O vous à qui j’offris mes premiers sacrifices,
Muses, soyez toujours mes plus chères délices !
Dites-moi quelle cause éclipse dans leur cours
Le clair flambeau des nuits, l’astre pompeux des jours ;
Pourquoi la terre tremble et pourquoi la mer gronde ;
Quel pouvoir fait enfler, fait décroître son onde ;
Comment de nos soleils l’inégale clarté
S’abrége dans l’hiver, se prolonge en été ;
Comment roulent les cieux, et quel puissant génie
Des sphères dans leur cours entretient l’harmonie.
Mais, dans mon corps glacé, si mon sang refroidi
Me défend de tenter un effet si hardi,
C’est vous que j’aimerai, prés fleuris, onde pure ;
J’irai dans les forêts couler ma vie obscure[1].

Ainsi donc les Géorgiques tiennent par certains côtés à ces compositions scientifiques imitées, à la fin du siècle précédent, de l’érudite Alexandrie. Elles se rattachent, d’autre part, par des rapports plus lointains, à ces poèmes où, dans les premiers âges, se déposaient, se conservaient les notions pratiques acquises par l’expérience. Elles s’y rattachent, mais, cela était inévitable, un peu artificiellement. Au temps où écrivait Virgile, le rôle d’Hésiode, comme celui d’Homère auquel il passa ensuite, n’était plus possible que par une sorte de supposition, de convention littéraire. Après les traités de Caton et de Varron, que suivra bientôt celui de Columelle, il n’y a plus place véritablement pour l’enseignement de la vie rustique par la poésie. Cet enseignement est fictif ; il s’adresse à ceux qui n’en profiteront pas, pour l’appliquer du moins. Les Géorgiques sont un prétexte à des peintures, pleines de vérité et de charme, de la nature et des travaux de la campagne.
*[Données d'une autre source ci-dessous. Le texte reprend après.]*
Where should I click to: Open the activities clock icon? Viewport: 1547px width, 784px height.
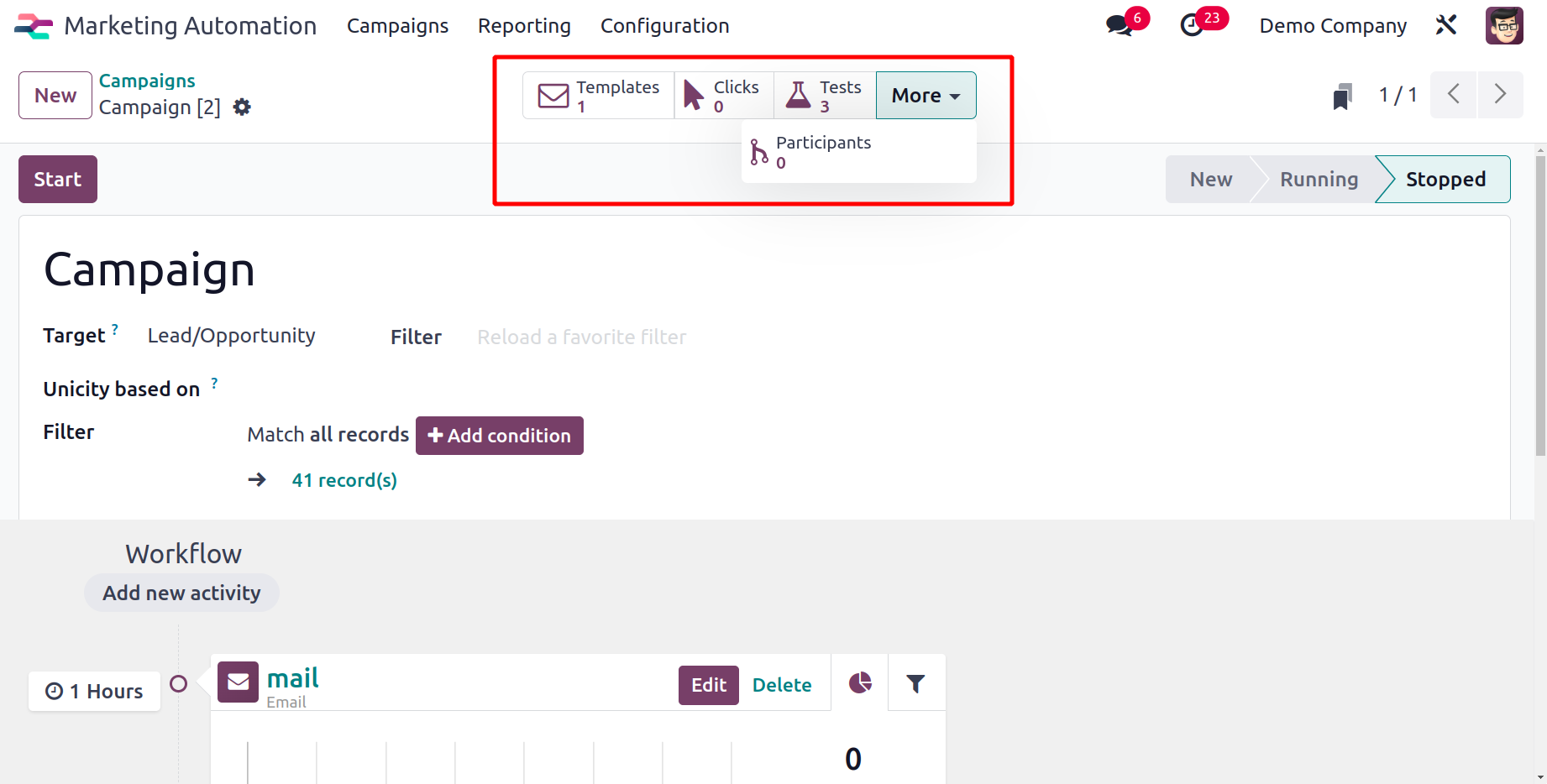[1192, 25]
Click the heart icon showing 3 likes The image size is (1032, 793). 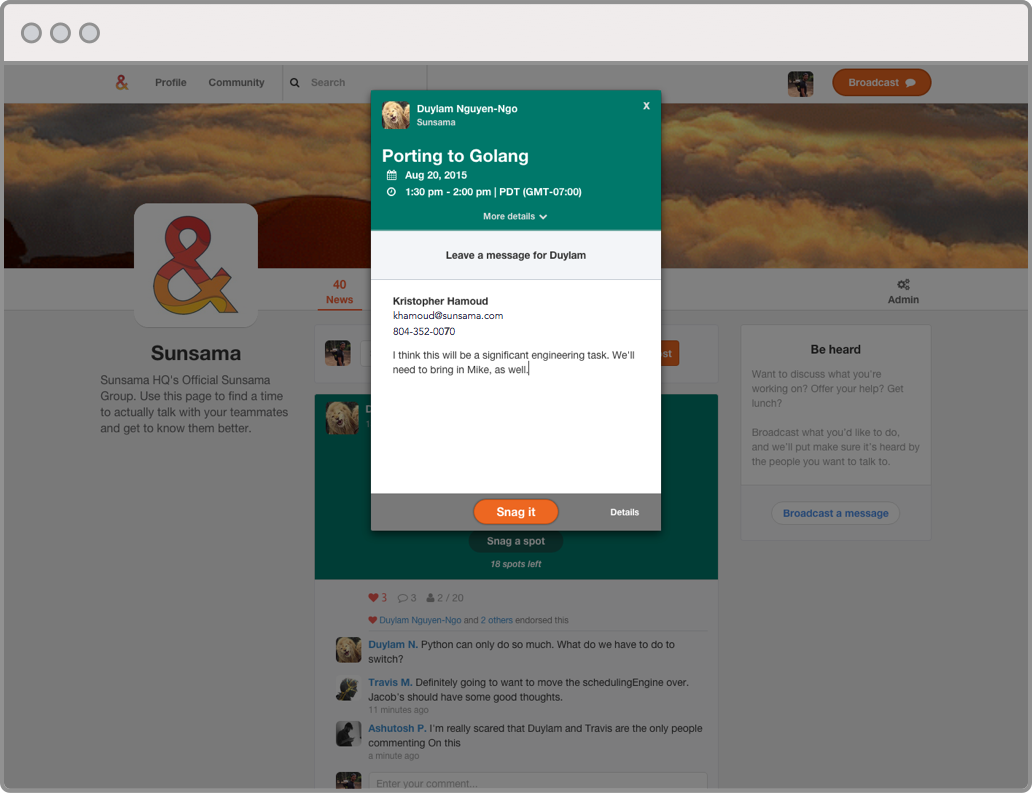tap(374, 598)
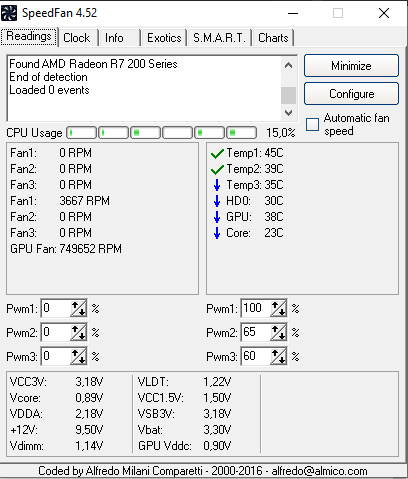Click the green checkmark next to Temp1

217,153
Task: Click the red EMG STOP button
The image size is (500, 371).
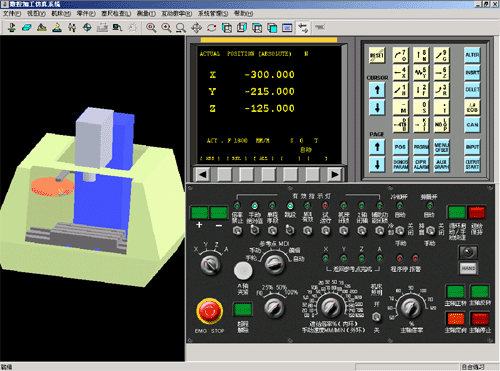Action: (209, 311)
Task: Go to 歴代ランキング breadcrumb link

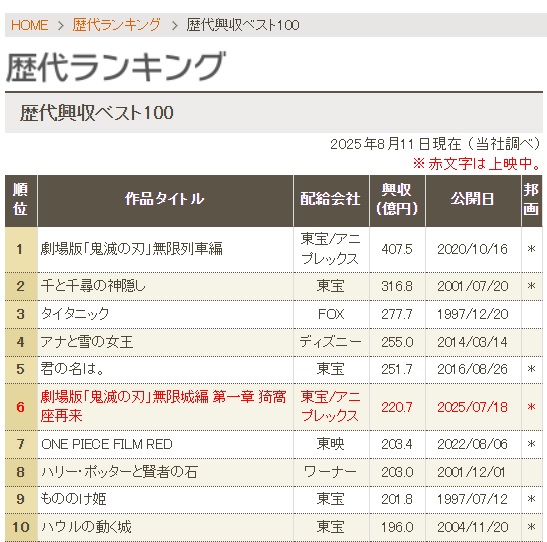Action: pos(117,25)
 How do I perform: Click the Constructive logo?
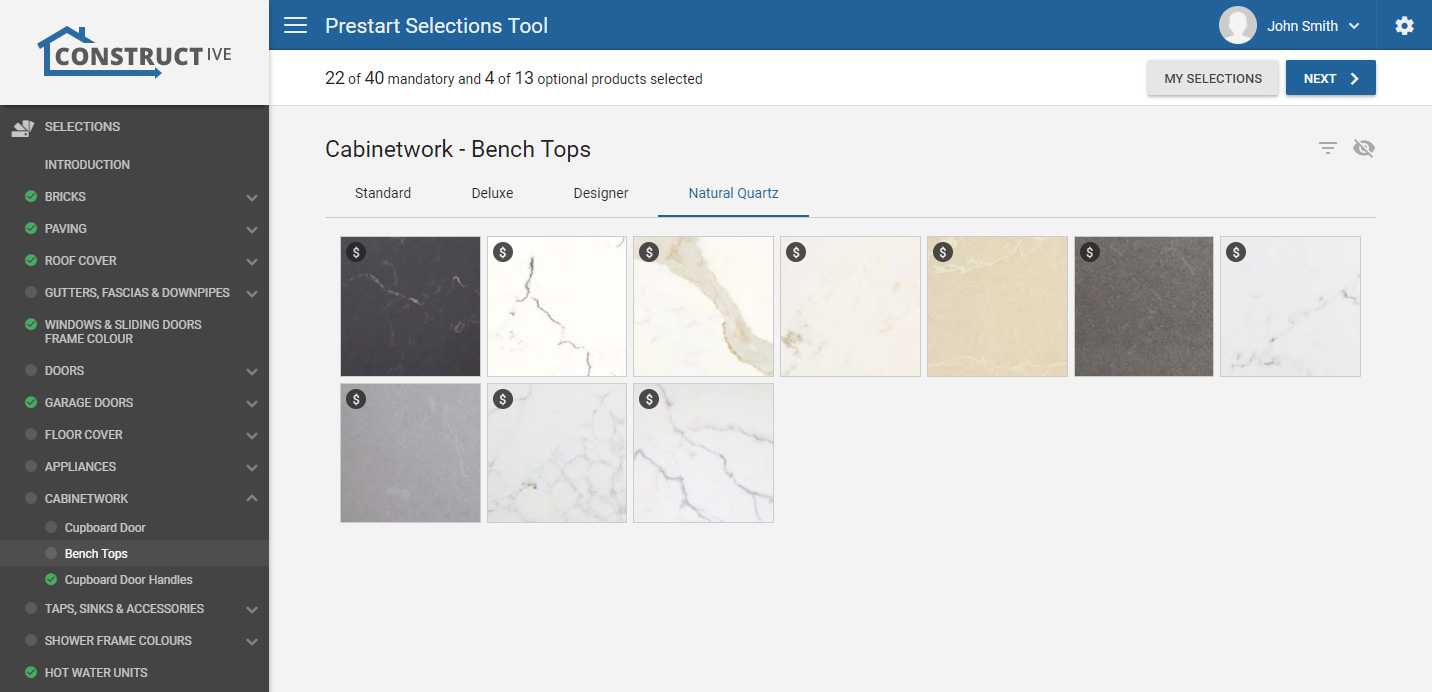click(x=134, y=52)
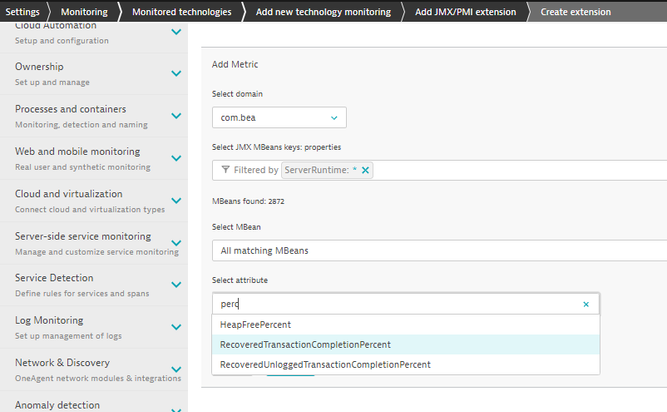667x412 pixels.
Task: Remove the ServerRuntime filter tag
Action: click(x=365, y=171)
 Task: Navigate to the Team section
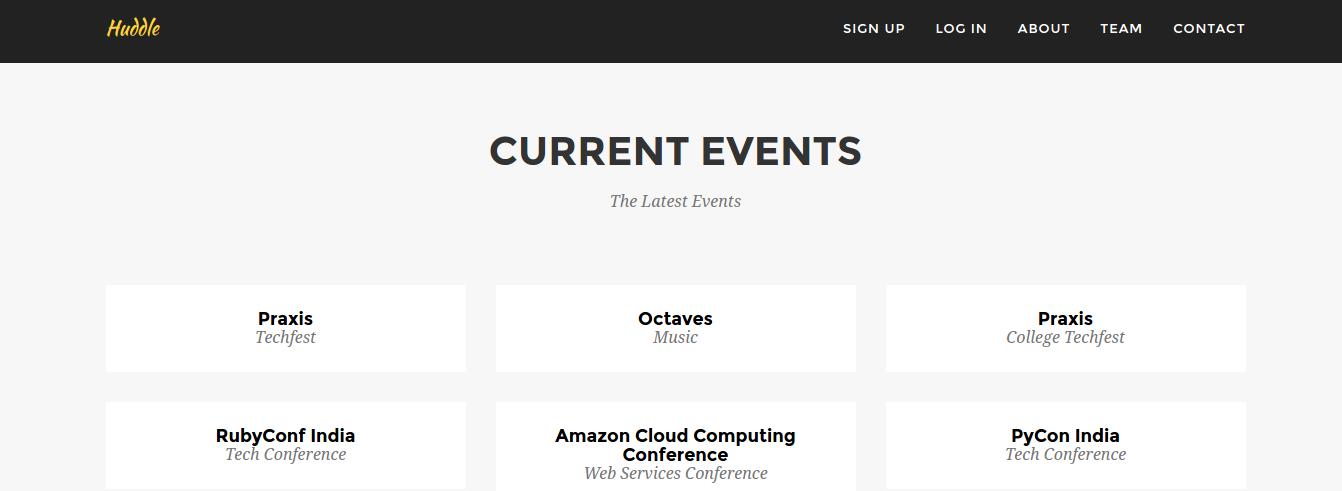point(1121,28)
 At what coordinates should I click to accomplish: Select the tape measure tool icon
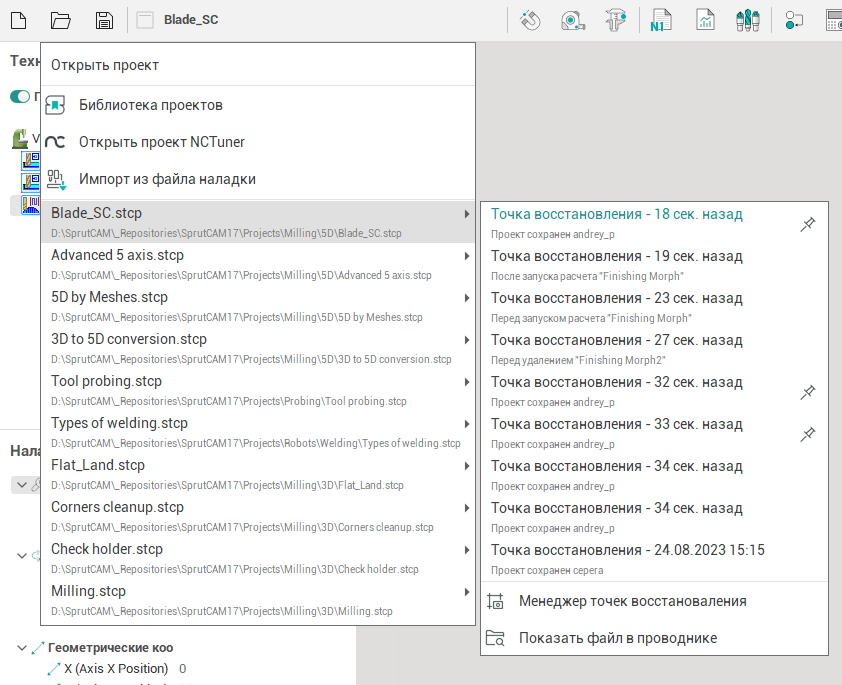click(x=574, y=20)
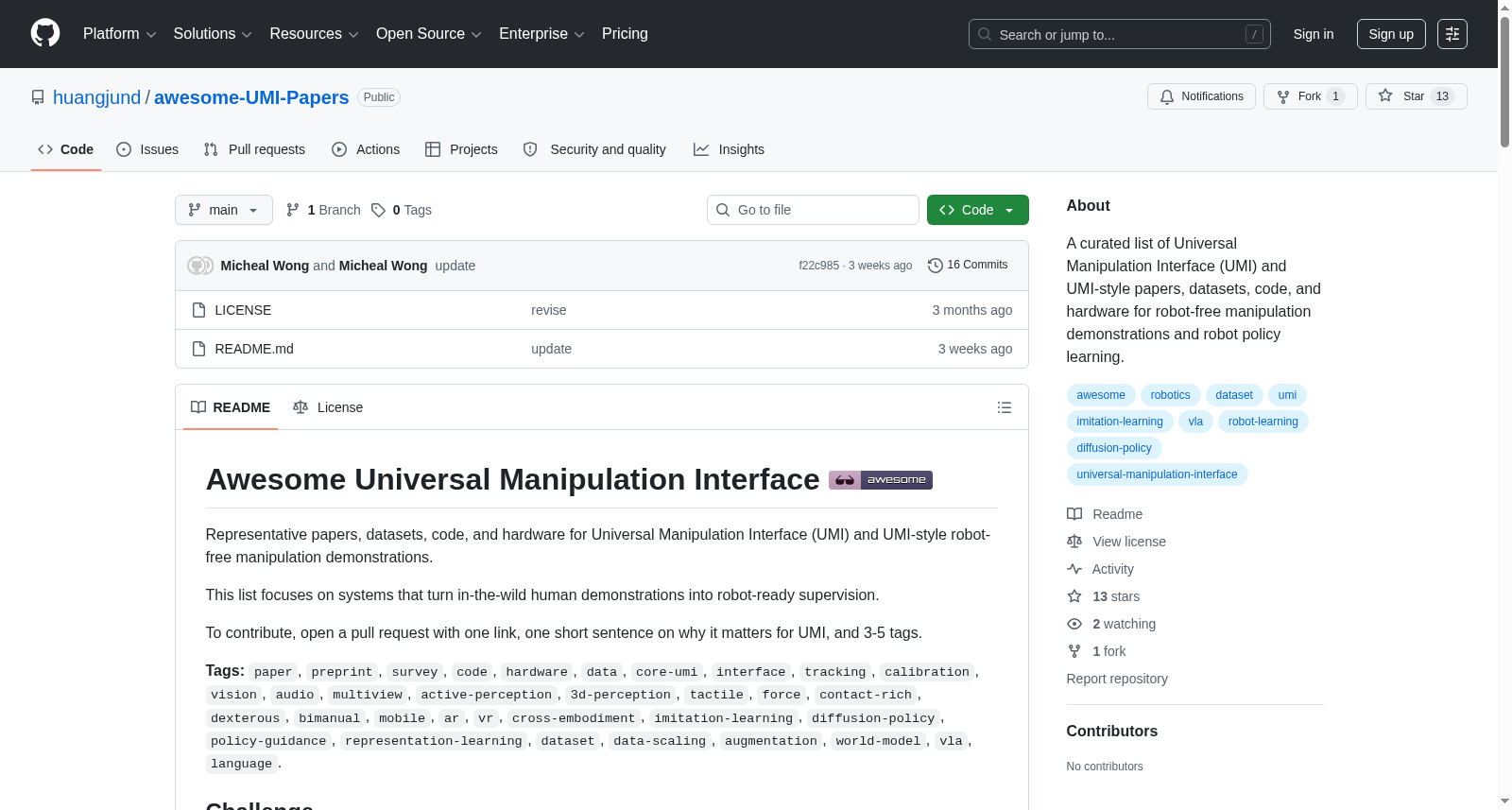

Ce poème toutefois, plus heureux que les poèmes de Delille, peut se disculper d’appartenir au genre, toujours quelque peu frappé de froideur, que l’on appelle descriptif. La description qui le remplit y est animée par un intérêt tout présent, intérêt patriotique, intérêt social. L’agriculture, ce travail de Rome naissante, d’où sont sorties ses fortes

  1. Me vero primum dulces ante omnia musa, etc.